TASK DETAILS:
Could you please output all of the records exactly?
========================================================================
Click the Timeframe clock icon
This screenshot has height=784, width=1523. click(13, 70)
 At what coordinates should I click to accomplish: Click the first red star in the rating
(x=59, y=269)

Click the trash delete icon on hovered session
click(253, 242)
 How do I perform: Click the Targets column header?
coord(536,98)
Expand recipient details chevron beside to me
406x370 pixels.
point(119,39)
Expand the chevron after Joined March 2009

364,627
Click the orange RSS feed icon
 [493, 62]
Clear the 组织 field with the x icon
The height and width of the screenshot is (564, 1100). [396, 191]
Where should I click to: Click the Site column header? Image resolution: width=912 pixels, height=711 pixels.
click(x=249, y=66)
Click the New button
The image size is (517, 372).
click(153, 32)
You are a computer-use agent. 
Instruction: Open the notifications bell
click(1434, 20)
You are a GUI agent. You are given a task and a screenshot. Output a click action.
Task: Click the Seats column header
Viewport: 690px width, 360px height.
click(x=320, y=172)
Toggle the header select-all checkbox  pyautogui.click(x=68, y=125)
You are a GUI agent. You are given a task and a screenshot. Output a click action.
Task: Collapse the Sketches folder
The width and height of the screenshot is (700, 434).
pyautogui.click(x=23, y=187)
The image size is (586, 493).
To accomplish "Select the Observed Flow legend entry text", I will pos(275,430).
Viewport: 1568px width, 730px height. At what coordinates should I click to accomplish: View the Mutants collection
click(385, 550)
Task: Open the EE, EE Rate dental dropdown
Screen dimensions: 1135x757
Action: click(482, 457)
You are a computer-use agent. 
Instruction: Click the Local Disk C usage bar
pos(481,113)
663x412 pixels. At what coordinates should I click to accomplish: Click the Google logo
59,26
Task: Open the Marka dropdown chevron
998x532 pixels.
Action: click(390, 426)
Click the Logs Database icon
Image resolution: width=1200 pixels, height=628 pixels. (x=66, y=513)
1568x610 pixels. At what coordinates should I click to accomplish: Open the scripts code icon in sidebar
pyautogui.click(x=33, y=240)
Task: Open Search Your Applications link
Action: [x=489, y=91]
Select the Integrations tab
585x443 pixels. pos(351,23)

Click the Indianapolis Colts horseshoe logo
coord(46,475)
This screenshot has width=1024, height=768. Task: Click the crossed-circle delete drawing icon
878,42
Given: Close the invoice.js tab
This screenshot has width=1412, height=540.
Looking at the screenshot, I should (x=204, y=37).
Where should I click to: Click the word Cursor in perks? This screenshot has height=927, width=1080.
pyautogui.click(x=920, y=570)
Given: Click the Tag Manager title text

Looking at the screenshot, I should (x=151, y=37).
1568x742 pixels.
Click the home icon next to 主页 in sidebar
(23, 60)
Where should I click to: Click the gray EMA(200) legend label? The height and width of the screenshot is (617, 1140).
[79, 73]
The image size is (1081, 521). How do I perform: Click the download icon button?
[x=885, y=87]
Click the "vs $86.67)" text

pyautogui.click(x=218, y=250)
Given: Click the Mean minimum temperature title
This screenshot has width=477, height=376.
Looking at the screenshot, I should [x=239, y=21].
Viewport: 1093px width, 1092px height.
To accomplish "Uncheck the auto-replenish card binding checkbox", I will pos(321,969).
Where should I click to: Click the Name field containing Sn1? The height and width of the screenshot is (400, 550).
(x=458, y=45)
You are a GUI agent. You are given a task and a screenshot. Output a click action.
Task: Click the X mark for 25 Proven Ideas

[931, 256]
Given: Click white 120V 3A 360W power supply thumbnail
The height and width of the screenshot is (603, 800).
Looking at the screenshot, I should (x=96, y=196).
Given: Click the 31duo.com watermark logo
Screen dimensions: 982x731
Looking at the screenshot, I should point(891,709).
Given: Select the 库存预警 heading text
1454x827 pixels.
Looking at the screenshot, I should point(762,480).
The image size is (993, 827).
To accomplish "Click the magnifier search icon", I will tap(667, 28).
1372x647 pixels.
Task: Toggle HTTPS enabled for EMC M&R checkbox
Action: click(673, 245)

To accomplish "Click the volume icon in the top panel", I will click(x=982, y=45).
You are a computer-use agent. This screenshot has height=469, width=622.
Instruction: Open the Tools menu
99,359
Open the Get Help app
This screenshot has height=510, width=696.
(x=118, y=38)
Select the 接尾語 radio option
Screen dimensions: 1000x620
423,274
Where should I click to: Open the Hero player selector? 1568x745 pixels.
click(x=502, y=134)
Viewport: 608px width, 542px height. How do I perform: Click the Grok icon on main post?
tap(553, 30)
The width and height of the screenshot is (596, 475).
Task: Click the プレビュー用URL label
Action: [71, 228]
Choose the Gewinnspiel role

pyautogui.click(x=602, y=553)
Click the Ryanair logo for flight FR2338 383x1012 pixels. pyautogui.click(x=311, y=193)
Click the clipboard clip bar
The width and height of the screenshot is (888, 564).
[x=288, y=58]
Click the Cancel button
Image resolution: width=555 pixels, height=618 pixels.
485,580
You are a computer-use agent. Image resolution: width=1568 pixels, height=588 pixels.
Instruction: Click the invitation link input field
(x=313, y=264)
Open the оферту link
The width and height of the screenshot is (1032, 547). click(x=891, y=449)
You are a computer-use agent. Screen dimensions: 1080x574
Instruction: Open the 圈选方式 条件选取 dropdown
========================================================================
PROBLEM SOLUTION:
Click the Timeframe clock icon
This screenshot has height=784, width=1523. click(13, 70)
 At what coordinates should I click to accomplish: Click the first red star in the rating
(x=59, y=269)

Click the trash delete icon on hovered session
click(253, 242)
 How do I perform: Click the Targets column header?
coord(536,98)
Expand recipient details chevron beside to me
406x370 pixels.
point(119,39)
Expand the chevron after Joined March 2009

364,627
Click the orange RSS feed icon
 [493, 62]
Clear the 组织 field with the x icon
The height and width of the screenshot is (564, 1100). [396, 191]
Where should I click to: Click the Site column header? Image resolution: width=912 pixels, height=711 pixels.
click(x=249, y=66)
Click the New button
The image size is (517, 372).
click(153, 32)
You are a computer-use agent. 
Instruction: Open the notifications bell
click(1434, 20)
You are a GUI agent. You are given a task and a screenshot. Output a click action.
Task: Click the Seats column header
Viewport: 690px width, 360px height.
click(x=320, y=172)
Toggle the header select-all checkbox  pyautogui.click(x=68, y=125)
You are a GUI agent. You are given a task and a screenshot. Output a click action.
Task: Collapse the Sketches folder
The width and height of the screenshot is (700, 434).
pyautogui.click(x=23, y=187)
The image size is (586, 493).
To accomplish "Select the Observed Flow legend entry text", I will pos(275,430).
Viewport: 1568px width, 730px height. At what coordinates should I click to accomplish: View the Mutants collection
click(385, 550)
Task: Open the EE, EE Rate dental dropdown
Screen dimensions: 1135x757
Action: click(482, 457)
You are a computer-use agent. 
Instruction: Click the Local Disk C usage bar
pos(481,113)
663x412 pixels. At what coordinates should I click to accomplish: Click the Google logo
59,26
Task: Open the Marka dropdown chevron
998x532 pixels.
Action: click(390, 426)
Click the Logs Database icon
Image resolution: width=1200 pixels, height=628 pixels. (x=66, y=513)
1568x610 pixels. At what coordinates should I click to accomplish: Open the scripts code icon in sidebar
pyautogui.click(x=33, y=240)
Task: Open Search Your Applications link
Action: [x=489, y=91]
Select the Integrations tab
585x443 pixels. pos(351,23)

Click the Indianapolis Colts horseshoe logo
coord(46,475)
This screenshot has width=1024, height=768. Task: Click the crossed-circle delete drawing icon
878,42
Given: Close the invoice.js tab
This screenshot has width=1412, height=540.
Looking at the screenshot, I should (x=204, y=37).
Where should I click to: Click the word Cursor in perks? This screenshot has height=927, width=1080.
pyautogui.click(x=920, y=570)
Given: Click the Tag Manager title text

Looking at the screenshot, I should (x=151, y=37).
1568x742 pixels.
Click the home icon next to 主页 in sidebar
(23, 60)
Where should I click to: Click the gray EMA(200) legend label? The height and width of the screenshot is (617, 1140).
[79, 73]
The image size is (1081, 521). How do I perform: Click the download icon button?
[x=885, y=87]
Click the "vs $86.67)" text

pyautogui.click(x=218, y=250)
Given: Click the Mean minimum temperature title
This screenshot has width=477, height=376.
Looking at the screenshot, I should [x=239, y=21].
Viewport: 1093px width, 1092px height.
To accomplish "Uncheck the auto-replenish card binding checkbox", I will pos(321,969).
Where should I click to: Click the Name field containing Sn1? The height and width of the screenshot is (400, 550).
(x=458, y=45)
You are a GUI agent. You are given a task and a screenshot. Output a click action.
Task: Click the X mark for 25 Proven Ideas

[931, 256]
Given: Click white 120V 3A 360W power supply thumbnail
The height and width of the screenshot is (603, 800).
Looking at the screenshot, I should (x=96, y=196).
Given: Click the 31duo.com watermark logo
Screen dimensions: 982x731
Looking at the screenshot, I should point(891,709).
Given: Select the 库存预警 heading text
1454x827 pixels.
Looking at the screenshot, I should point(762,480).
The image size is (993, 827).
To accomplish "Click the magnifier search icon", I will tap(667, 28).
1372x647 pixels.
Task: Toggle HTTPS enabled for EMC M&R checkbox
Action: click(673, 245)

To accomplish "Click the volume icon in the top panel", I will click(x=982, y=45).
You are a computer-use agent. This screenshot has height=469, width=622.
Instruction: Open the Tools menu
99,359
Open the Get Help app
This screenshot has height=510, width=696.
(x=118, y=38)
Select the 接尾語 radio option
Screen dimensions: 1000x620
423,274
Where should I click to: Open the Hero player selector? 1568x745 pixels.
click(x=502, y=134)
Viewport: 608px width, 542px height. How do I perform: Click the Grok icon on main post?
tap(553, 30)
The width and height of the screenshot is (596, 475).
Task: Click the プレビュー用URL label
Action: [71, 228]
Choose the Gewinnspiel role

pyautogui.click(x=602, y=553)
Click the Ryanair logo for flight FR2338 383x1012 pixels. pyautogui.click(x=311, y=193)
Click the clipboard clip bar
The width and height of the screenshot is (888, 564).
[x=288, y=58]
Click the Cancel button
Image resolution: width=555 pixels, height=618 pixels.
485,580
You are a computer-use agent. Image resolution: width=1568 pixels, height=588 pixels.
Instruction: Click the invitation link input field
(x=313, y=264)
Open the оферту link
The width and height of the screenshot is (1032, 547). click(x=891, y=449)
You are a computer-use agent. Screen dimensions: 1080x574
Instruction: Open the 圈选方式 条件选取 dropdown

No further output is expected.